宗との大きなる声にて、「主たち、しばし待ちたまへ。かくいふことなり。もの聞け」といひければ、
「宗(むね)」は「中心」とか「主要」といった意味です。
直訳すると「中心となる大きな声で」となりますが、かみくだいて意訳すると、「中心となる人物の大きな声で」といったところです。本文の隣には、「首領と思われる男」という注意書きがありますね。
「中心(的人物)」が、大きな声で「おまえたち、しばし待ちなされ。このように言うことだ。ものを聞け」と言ったのですね。
ここでのポイントは、「大きなる」と「いふことなり」の違いです。
「なり」とか「なる」というひらがなの直前に注目しましょう。
直前の部分が「状態・性質」を意味する語であれば、一語の「形容動詞」として扱います。
直前の部分が「単純な名詞」であれば、「体言+断定の助動詞」になります。
たとえば、
愚かなり
静かなり
豊かなり
あはれなり
などと言った語は、「愚か」「静か」「豊か」「あはれ」といった部分が、何かの状態や性質を形容しています。この場合、一語の形容動詞です。
一方、
駿河の山なり
八重の花なり
といった表現は、「山」「花」といった部分が「単なる名詞」です。この場合、「山」と「なり」は別々の単語扱いです。「花」と「なり」は別々の単語扱いです。「山」や「花」は「体言」であり、「なり」は断定の助動詞です。

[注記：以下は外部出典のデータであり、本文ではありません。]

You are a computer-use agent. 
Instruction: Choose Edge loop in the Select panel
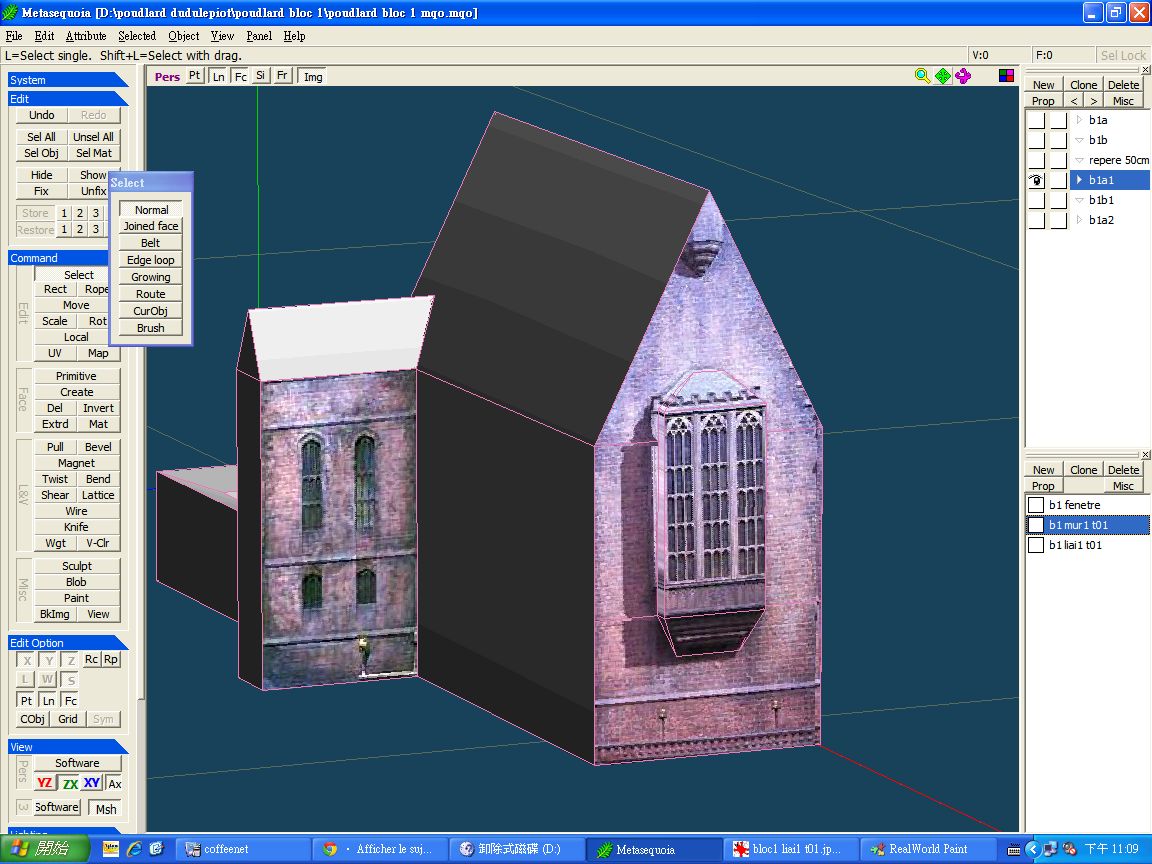click(150, 260)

形容動詞の場合、直前に「いと」をつけることができます。
いと愚かなり
いと静かなり
いと豊かなり
いとあはれなり
というようにできますね。
一方、
いと山なり
いと花なり
とすることはできません。「とても山である」というのは変ですね。
直前に「いと」をつけてもおかしくなければ一語の形容動詞と考えておきましょう。
船を押さへて、おのおのしづまりたるに、用光、今はかぎりとおぼえければ、涙を流して、めでたき音を吹き出でて、吹きすましたりけり。
接続助詞「に、」の後ろに、「用光」という人名が示されているところに注目しましょう。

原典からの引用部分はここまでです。